Giovanni Segantini, L'ultima fatica del giorno, (1885), disegno a penna e inchiostro su carta, 295 x 220 mm, Collezione privata ©.
 
Fra l’altro è consulente artistica per il volume «Il cercatore di luce», scritto da Carmine Abate, dedicato a Segantini. Può parlarci del «Trittico della natura» legandolo al racconto?
«Il cercatore di luce di Carmine Abate parte con una suggestione potente che lo scrittore ha avuto osservando il Trittico della natura di Segantini, esposto a St. Moritz. Il museo di St. Moritz viene costruito nel 1908 per ospitare queste enormi tele, La vita, La natura, La morte, che sono un po’ il testamento finale dell’artista. In particolare, una riprende il tema della maternità; c’è una donna sotto un albero che allatta un bambino, è il tramite fra la terra e il cielo, fra le radici che si insinuano dentro la terra e le fronde che si spingono verso l’alto. Abate pone l’attenzione su questo quadro, dando il via a un racconto che tocca tre generazioni: una è la generazione attuale, l’altra è quella dei nonni, la terza è quella dei bisnonni; la storia della famiglia Segantini si intreccia con le storie dei protagonisti del racconto. Sullo sfondo di tutto ciò, i tre grandi quadri che compongono Il Trittico della natura
 
Lei è un’apprezzatissima curatrice museale: può darci qualche anticipazione su progetti futuri o sogni nel cassetto?

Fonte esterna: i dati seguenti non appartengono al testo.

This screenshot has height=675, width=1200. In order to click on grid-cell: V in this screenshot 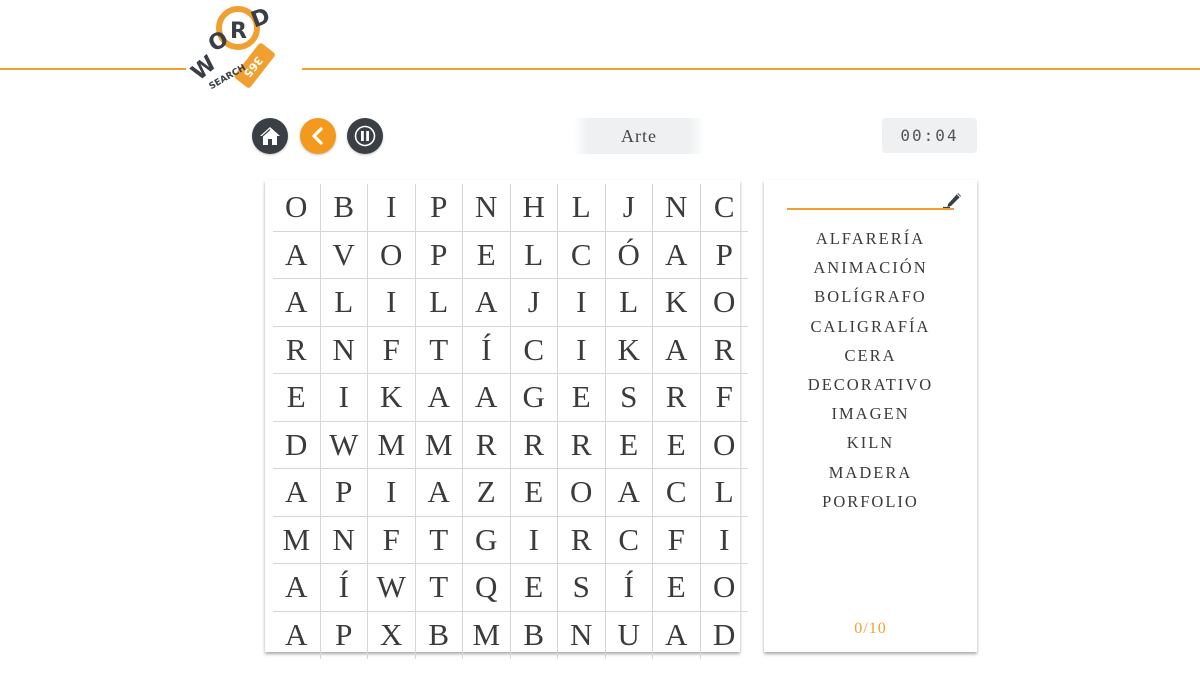, I will do `click(344, 255)`.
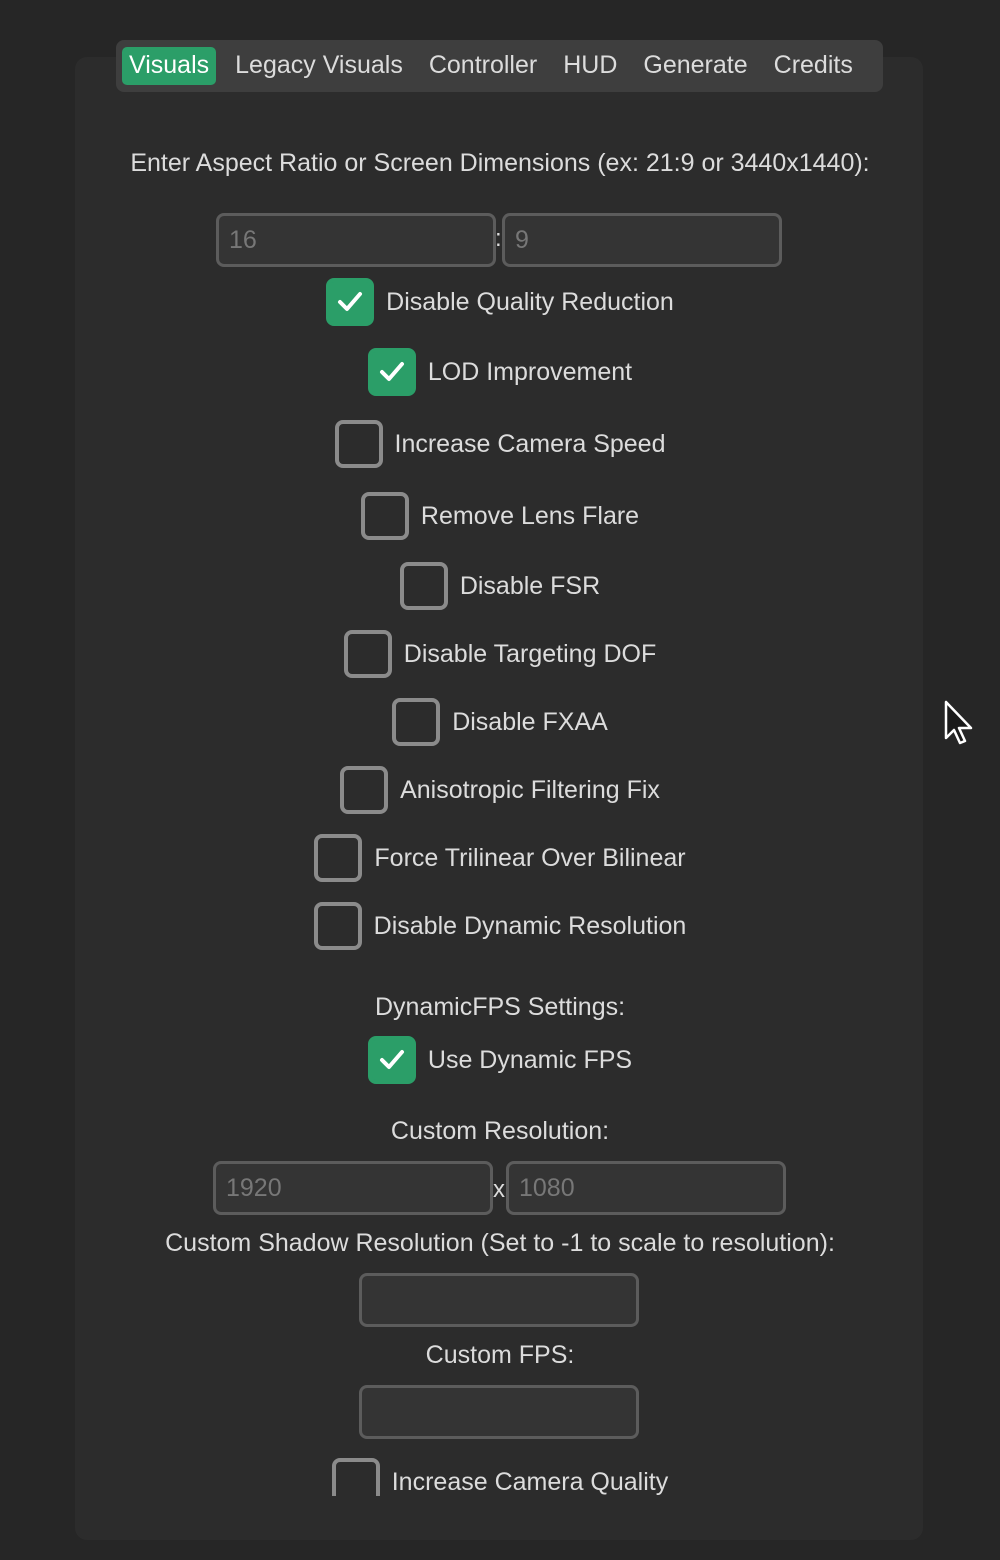  I want to click on resolution-height-input, so click(646, 1188).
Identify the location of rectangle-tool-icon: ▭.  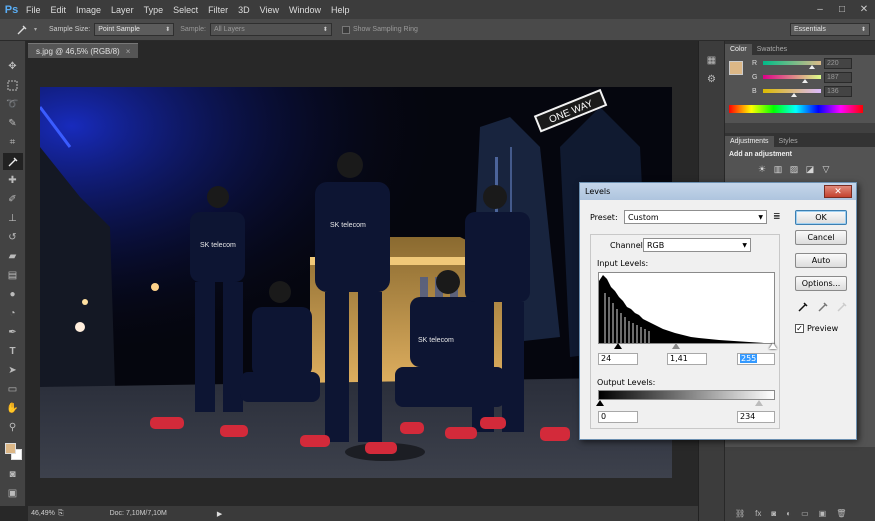
(13, 390).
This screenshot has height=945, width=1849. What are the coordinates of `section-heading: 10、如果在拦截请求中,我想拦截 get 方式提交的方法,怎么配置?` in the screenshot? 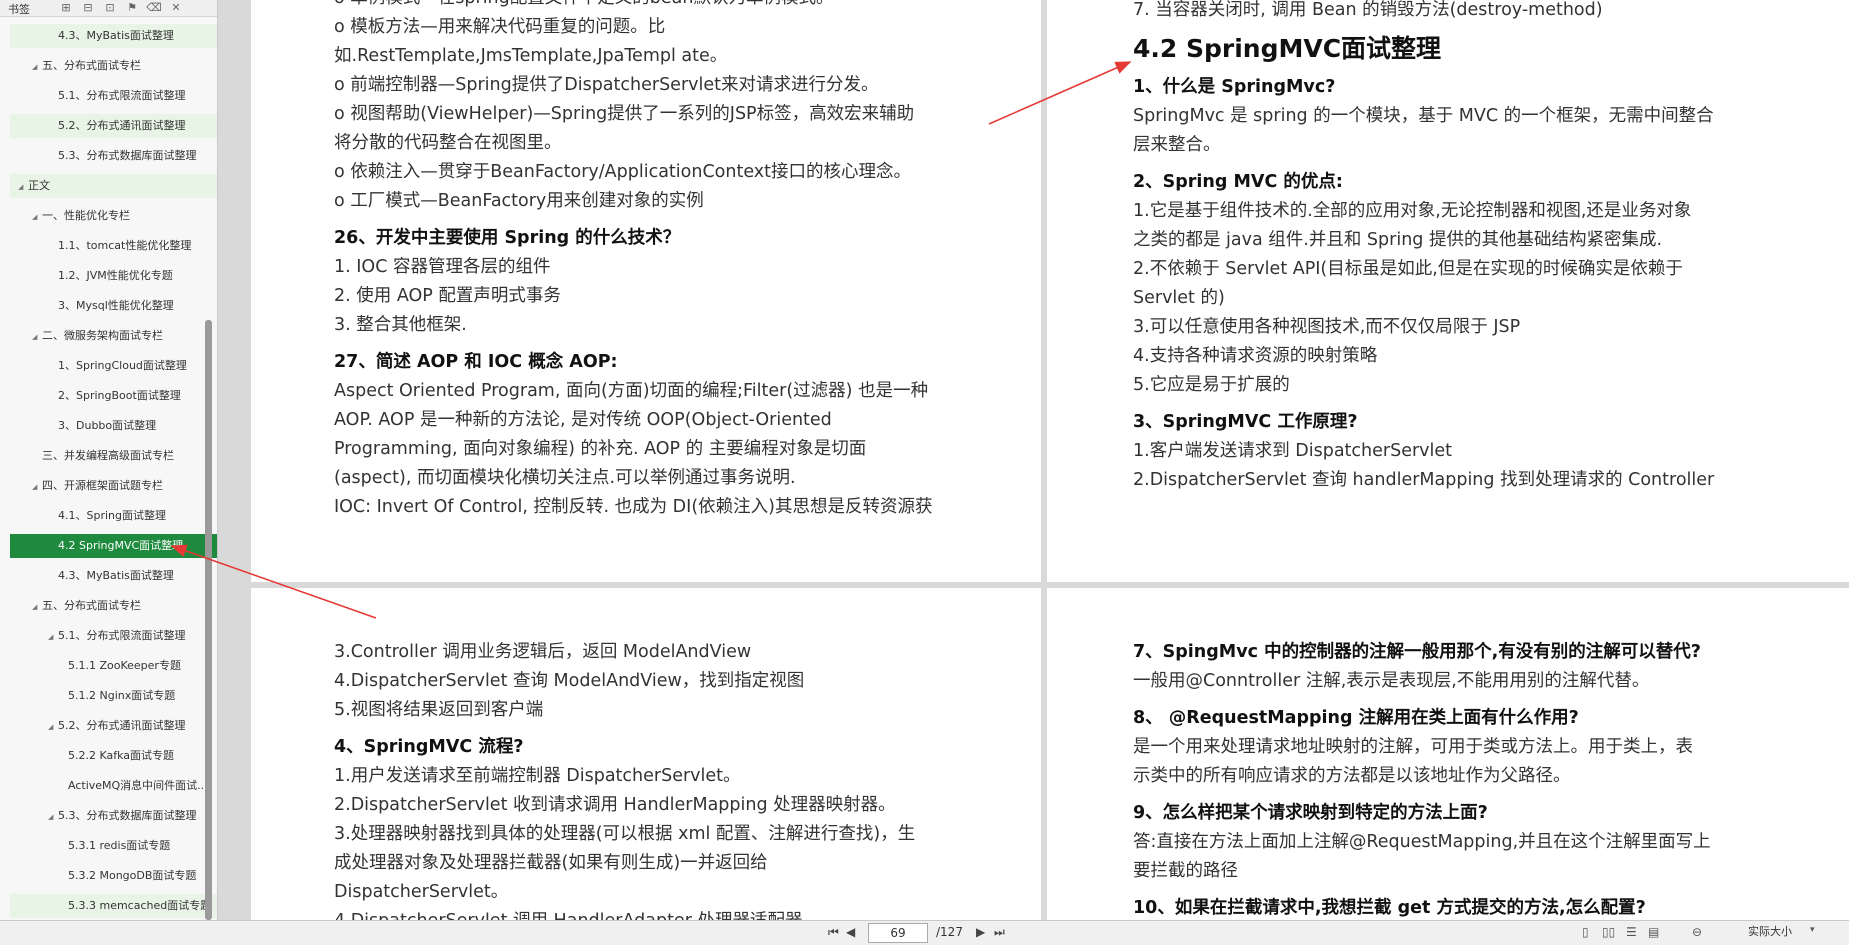 It's located at (1390, 908).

«Speriamo che più che un sogno nel cassetto diventi un progetto realizzato, questo è il mio auspicio: sto lavorando a un progetto a cui tengo moltissimo, perché darà idea non soltanto del valore di Segantini in quanto artista, ma cercherà anche di mettere a fuoco alcuni caratteri della sua personalità, del suo carisma.
«Verranno esposte opere e fotografie legate al tema dell’esplorazione dei ghiacciai, luoghi molto amati e rappresentati da Segantini. Ci saranno alcuni scatti che lo immortalano mentre si trova sui ghiacciai, dove andava in cerca di spunti per i suoi dipinti. Sono fotografie stupende, realizzate da una fotografa americana che, con la sua attrezzatura, accompagnava spesso queste spedizioni di fine Ottocento, in alta quota.
«Enormi distese di ghiaccio compaiono non solo nei quadri dell’artista, ma anche nelle foto che lo immortalano in occasione di queste spedizioni. Questa mostra vuole mettere assieme alcuni elementi che riguardano l’esplorazione dei ghiacciai, il carisma di Segantini, attraverso gli autoritratti che si trovano presso il museo di St. Moritz; il terzo importante elemento è una riflessione sulla sostenibilità, la mostra si chiuderà, infatti, con una piccola sezione dedicata all’opera di un fotografo contemporaneo che, attraverso i suoi scatti, mostra i teli utilizzati attualmente per proteggere i ghiacciai.
«Segantini tra i ghiacci
, questo sarà forse il titolo provvisorio dell’esposizione, avrà presumibilmente luogo in primavera-estate 2022, a patto che, naturalmente, si riescano a trovare i fondi per poterla realizzare.»